### THE DATA
--------
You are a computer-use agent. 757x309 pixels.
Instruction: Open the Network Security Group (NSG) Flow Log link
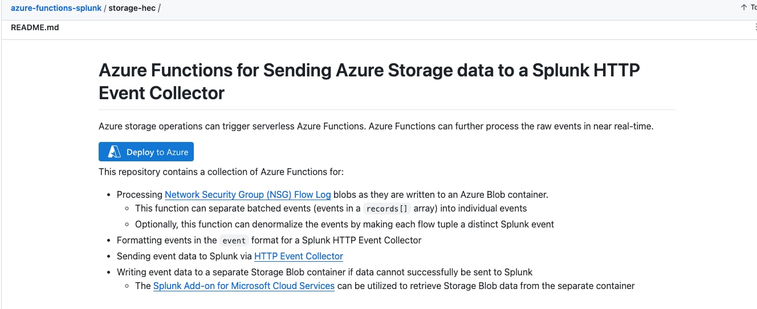click(247, 194)

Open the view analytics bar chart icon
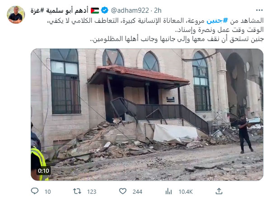[x=168, y=191]
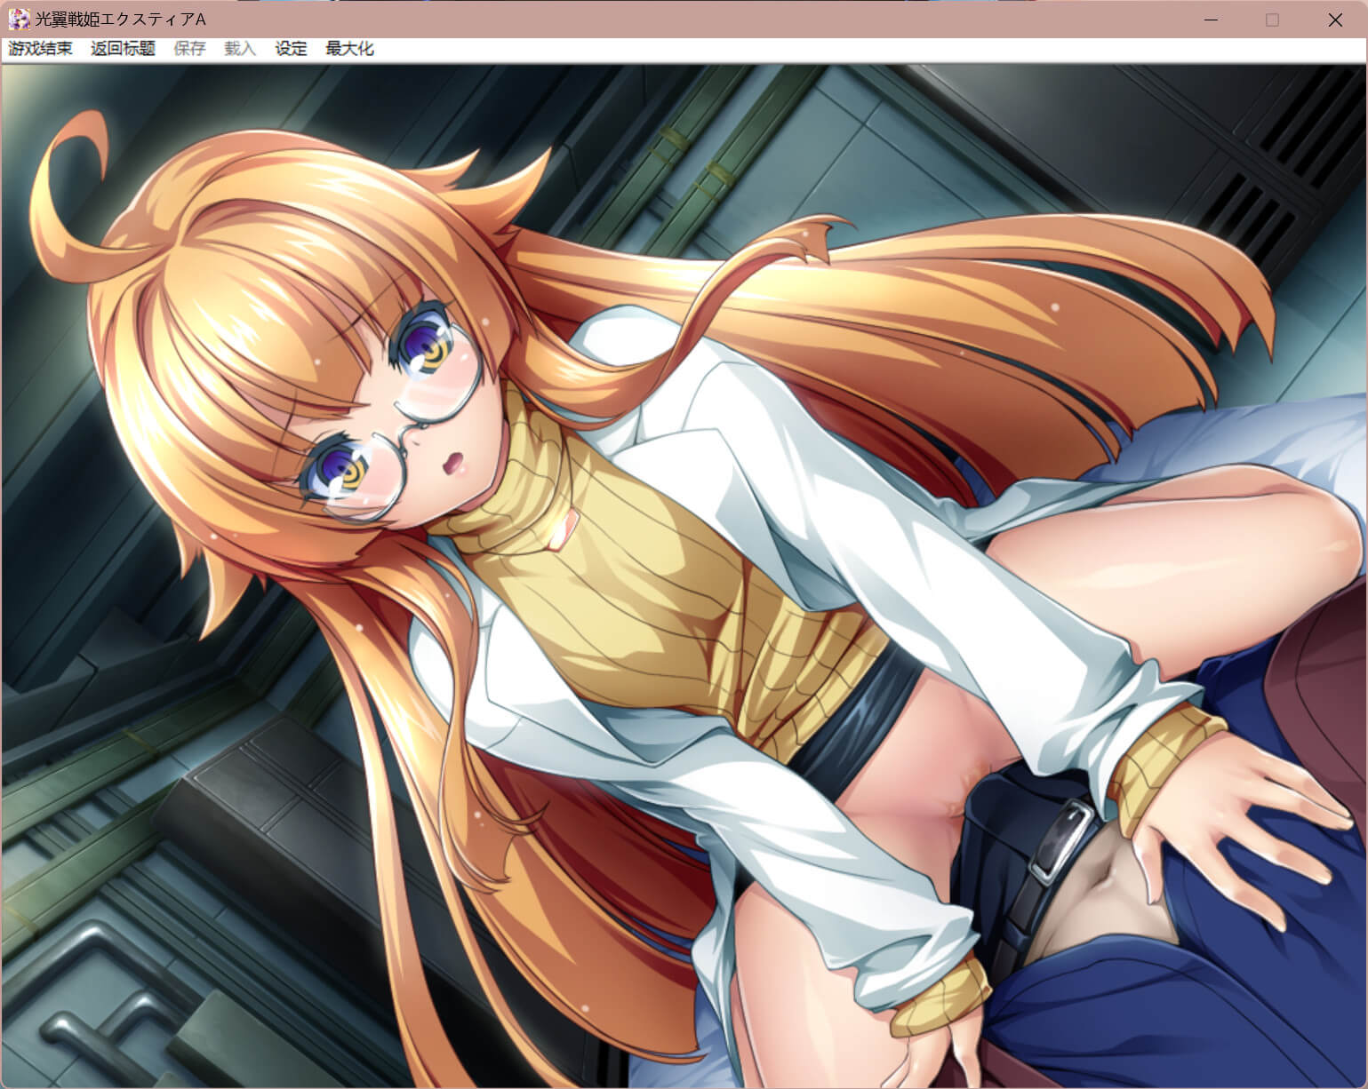
Task: Click the greyed-out 載入 menu item
Action: tap(240, 49)
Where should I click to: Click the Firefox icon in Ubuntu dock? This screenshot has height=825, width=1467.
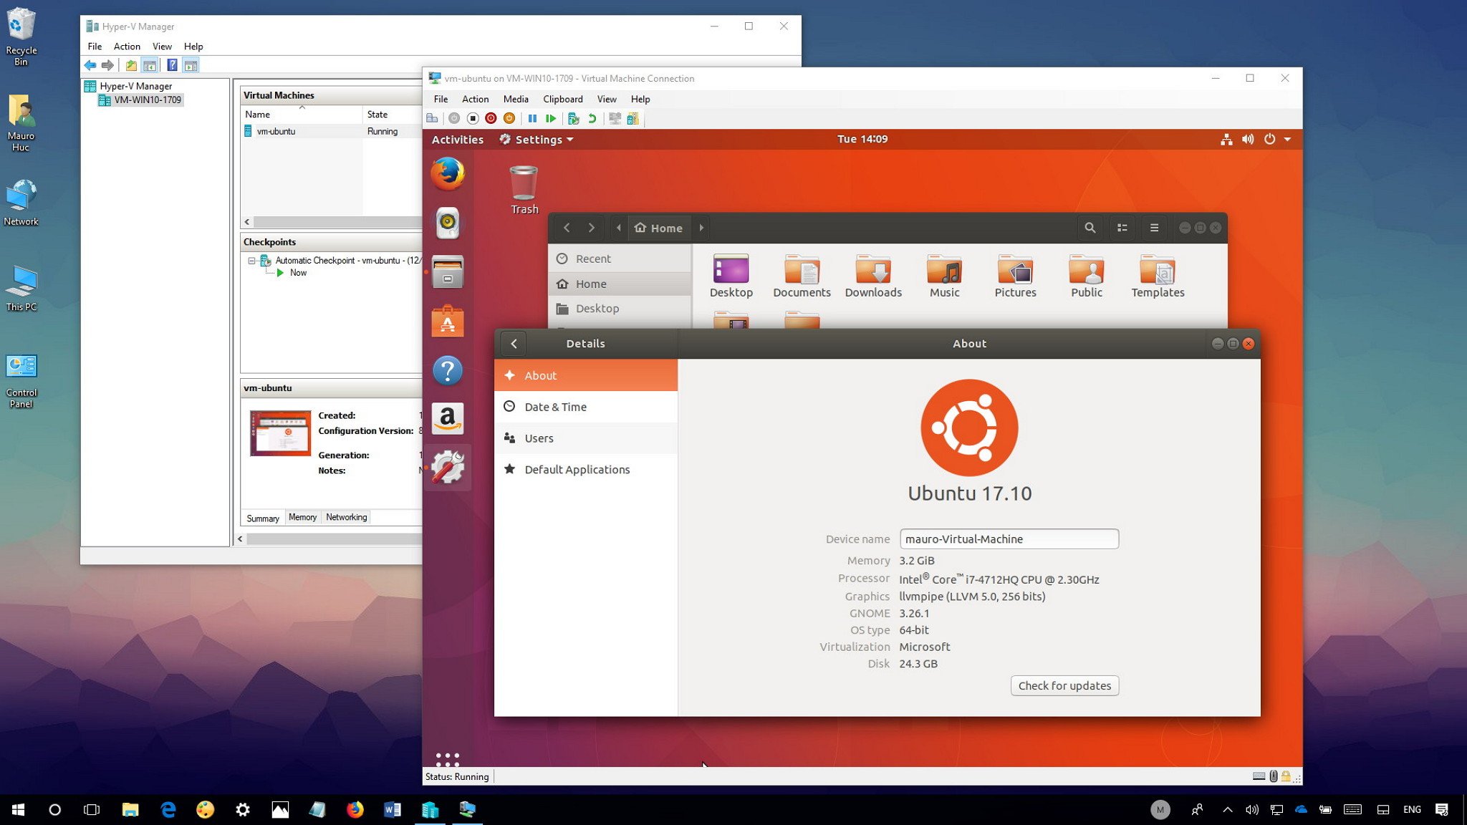pyautogui.click(x=446, y=173)
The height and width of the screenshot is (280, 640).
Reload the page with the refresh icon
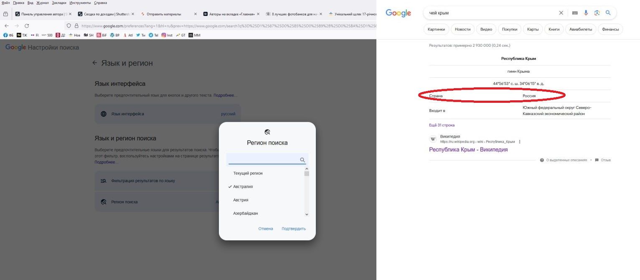pyautogui.click(x=27, y=26)
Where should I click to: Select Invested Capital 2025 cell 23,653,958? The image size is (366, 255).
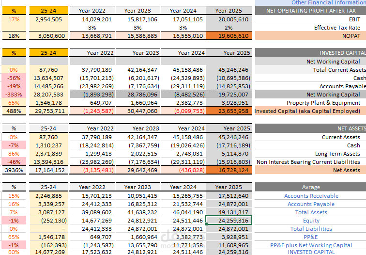[x=229, y=111]
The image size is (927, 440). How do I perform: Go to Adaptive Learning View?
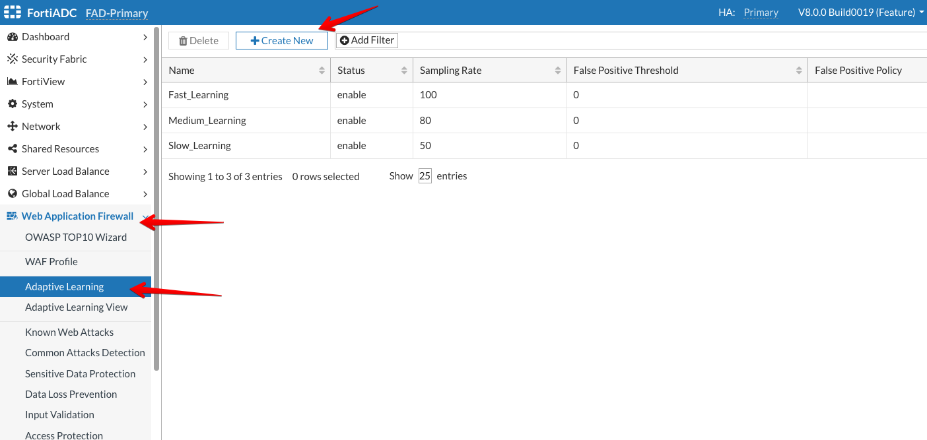[77, 307]
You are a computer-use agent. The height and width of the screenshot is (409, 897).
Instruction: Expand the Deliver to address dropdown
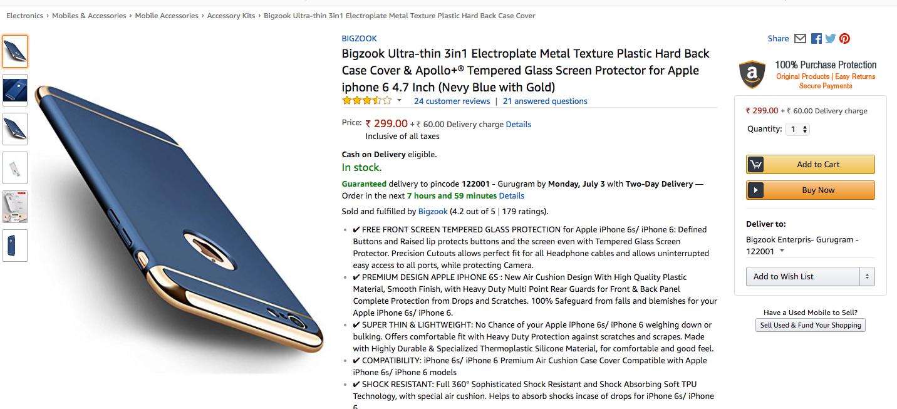pos(782,252)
--------
### EXERCISE
Please keep every line of the data the same when you reproduce it, and keep every picture out.

### PROBLEM SOLUTION
You are a computer-use agent. 757x309 pixels.
Instruction: Open the Network Security Group (NSG) Flow Log link
click(247, 194)

Open the view analytics bar chart icon
[x=168, y=191]
Task: Click the greyed-out 載入 menu item
Action: tap(240, 49)
Where should I click to: Click the Firefox icon in Ubuntu dock? This screenshot has height=825, width=1467.
pyautogui.click(x=446, y=173)
The height and width of the screenshot is (280, 640).
Reload the page with the refresh icon
pyautogui.click(x=27, y=26)
Where should I click to: Select Invested Capital 2025 cell 23,653,958? The image size is (366, 255).
[x=229, y=111]
The image size is (927, 440). How do I perform: Go to Adaptive Learning View?
[77, 307]
You are a computer-use agent. The height and width of the screenshot is (409, 897).
Instruction: Expand the Deliver to address dropdown
pos(782,252)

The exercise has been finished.